According to various sources, the demand for total NAND Market is expected to increase from about 7–15 billion gigabyte (GB) in 2009 about 30– 50 billion GB in 2011/2012 It remains questionable if the industry can meet the demand with these small additions to installed capacity. Three of the Fantastic Six— Toshiba, Samsung and Intel (with IM Flash)— manufacture flash memory and will invest some for capacity. But will it come in time to meet demand? It typically takes about 1 to 1 ½ years from groundbreaking of a fab until volume production ramp begins, so investments in new fabs in 2010 may not materialize any new capacity until 2011 or 2012.

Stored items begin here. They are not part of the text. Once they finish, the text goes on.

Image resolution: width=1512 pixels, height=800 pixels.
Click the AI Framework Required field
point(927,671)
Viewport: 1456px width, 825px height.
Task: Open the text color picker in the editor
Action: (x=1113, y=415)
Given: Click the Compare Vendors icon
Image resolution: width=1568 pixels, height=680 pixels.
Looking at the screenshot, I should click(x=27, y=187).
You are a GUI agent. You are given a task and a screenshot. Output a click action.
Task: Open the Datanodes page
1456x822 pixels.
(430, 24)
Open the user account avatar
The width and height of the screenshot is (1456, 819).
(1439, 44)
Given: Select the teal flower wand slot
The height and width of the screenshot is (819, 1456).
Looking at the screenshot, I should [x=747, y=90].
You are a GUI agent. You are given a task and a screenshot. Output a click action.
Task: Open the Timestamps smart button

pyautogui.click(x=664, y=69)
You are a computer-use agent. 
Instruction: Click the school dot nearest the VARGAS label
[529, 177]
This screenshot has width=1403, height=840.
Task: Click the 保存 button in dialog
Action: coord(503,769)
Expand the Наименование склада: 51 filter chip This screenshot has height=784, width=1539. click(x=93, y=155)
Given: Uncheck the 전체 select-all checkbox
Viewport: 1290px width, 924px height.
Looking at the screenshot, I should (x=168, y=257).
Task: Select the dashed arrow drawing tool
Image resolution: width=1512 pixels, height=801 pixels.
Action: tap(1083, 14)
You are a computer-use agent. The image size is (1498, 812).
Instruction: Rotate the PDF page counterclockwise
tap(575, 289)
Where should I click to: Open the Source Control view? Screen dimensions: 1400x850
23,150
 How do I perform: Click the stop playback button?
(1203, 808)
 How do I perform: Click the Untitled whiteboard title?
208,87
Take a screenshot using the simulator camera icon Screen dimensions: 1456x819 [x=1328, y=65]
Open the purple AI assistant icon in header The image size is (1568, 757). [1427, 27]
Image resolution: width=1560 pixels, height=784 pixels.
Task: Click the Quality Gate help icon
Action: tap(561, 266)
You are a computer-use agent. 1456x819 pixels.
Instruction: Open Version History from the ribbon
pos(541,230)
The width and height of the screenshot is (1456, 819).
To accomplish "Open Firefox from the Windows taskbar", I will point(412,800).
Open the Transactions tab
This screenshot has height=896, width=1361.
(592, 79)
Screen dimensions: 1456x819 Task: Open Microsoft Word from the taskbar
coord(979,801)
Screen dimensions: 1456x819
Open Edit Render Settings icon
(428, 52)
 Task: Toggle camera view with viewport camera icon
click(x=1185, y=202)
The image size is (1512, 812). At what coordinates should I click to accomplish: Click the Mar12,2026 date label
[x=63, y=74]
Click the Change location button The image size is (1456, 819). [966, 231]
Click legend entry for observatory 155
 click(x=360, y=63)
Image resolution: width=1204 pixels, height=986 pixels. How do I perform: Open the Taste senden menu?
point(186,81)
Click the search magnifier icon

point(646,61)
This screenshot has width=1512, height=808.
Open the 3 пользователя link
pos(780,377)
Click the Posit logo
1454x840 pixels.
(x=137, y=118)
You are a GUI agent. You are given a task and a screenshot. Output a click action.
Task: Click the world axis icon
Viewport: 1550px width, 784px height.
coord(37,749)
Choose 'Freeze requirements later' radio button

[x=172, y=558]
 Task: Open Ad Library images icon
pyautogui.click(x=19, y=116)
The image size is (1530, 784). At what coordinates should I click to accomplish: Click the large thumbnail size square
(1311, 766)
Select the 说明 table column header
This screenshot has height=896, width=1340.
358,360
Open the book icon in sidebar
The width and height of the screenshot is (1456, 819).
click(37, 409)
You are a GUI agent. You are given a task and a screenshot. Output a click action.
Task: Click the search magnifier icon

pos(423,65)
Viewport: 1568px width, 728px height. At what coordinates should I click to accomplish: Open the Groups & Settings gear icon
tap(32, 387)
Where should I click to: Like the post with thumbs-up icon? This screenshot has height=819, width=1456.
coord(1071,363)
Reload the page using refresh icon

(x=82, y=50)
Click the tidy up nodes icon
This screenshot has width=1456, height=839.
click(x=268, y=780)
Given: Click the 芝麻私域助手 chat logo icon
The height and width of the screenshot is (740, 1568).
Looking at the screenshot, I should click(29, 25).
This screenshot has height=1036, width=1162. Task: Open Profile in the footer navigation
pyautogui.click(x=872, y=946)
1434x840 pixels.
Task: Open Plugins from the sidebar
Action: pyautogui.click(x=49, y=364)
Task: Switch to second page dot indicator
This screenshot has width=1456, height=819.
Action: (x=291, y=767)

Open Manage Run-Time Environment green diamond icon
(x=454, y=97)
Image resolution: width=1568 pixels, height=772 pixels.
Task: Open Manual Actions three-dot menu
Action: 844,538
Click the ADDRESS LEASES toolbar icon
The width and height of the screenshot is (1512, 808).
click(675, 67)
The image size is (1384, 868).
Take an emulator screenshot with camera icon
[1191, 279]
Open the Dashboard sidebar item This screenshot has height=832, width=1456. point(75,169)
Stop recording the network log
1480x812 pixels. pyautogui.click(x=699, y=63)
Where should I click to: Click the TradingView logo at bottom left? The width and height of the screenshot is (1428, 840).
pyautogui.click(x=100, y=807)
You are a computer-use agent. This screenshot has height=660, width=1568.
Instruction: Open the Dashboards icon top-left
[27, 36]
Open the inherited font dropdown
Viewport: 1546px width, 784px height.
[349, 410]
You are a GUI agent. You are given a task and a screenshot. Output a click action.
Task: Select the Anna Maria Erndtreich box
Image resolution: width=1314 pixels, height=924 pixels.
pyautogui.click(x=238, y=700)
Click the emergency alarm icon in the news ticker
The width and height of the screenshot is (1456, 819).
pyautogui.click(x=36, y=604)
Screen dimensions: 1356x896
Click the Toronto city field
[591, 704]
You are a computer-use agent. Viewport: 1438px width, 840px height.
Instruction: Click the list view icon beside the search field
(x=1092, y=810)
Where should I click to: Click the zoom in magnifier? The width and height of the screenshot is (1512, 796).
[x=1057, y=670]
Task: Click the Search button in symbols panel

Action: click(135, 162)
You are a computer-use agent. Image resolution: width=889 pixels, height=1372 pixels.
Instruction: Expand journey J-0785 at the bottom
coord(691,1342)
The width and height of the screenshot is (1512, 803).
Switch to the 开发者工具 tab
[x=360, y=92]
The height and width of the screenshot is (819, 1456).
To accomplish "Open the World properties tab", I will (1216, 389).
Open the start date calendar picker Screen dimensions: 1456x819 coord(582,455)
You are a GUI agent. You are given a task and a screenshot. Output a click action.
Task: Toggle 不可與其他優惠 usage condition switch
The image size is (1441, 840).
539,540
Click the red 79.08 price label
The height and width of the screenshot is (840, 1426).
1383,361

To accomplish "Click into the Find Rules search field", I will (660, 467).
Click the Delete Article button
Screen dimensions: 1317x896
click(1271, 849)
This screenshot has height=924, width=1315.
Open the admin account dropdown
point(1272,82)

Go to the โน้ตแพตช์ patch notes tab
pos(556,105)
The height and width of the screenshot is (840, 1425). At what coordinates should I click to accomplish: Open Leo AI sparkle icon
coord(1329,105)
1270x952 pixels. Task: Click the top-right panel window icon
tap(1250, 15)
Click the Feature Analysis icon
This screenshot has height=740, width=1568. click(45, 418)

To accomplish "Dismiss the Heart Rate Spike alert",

In summary, the SEMI World Fab Forecast predicts a growth rate of about 64% in 2010 for total fab spending. We hope that various economic stimulus plans and improving gross domestic products will continue to contribute to a better outlook for 2010, inciting at least one other company to join the Fantastic Six. Then we can talk about the “Super Seven.”

The World Fab Forecast tracks planned projects resulting in any change of installed capacity.

SEMI World Fab Forecast report provides high-level summaries and graphs; in-depth analyses of capital expenditure, capacity, technology and products, down to the detail of each fab; and forecasts for the next 18 months by quarter. These tools are invaluable for understanding how 2009 and 2010 will look, and learning more about capex for construction projects, fab equipping, technology level, and products.

The difference between the SEMI Worldwide Semiconductor Equipment Market Subscription (WWSEMS) data and the World Fab Forecast and its related Fab Database reports is that the fab database reports track any equipment needed to ramp the fab, upgrade, expand or change its wafer size regardless if it is new equipment, used equipment, or transferred equipment, while WWSEMS tracks only new equipment.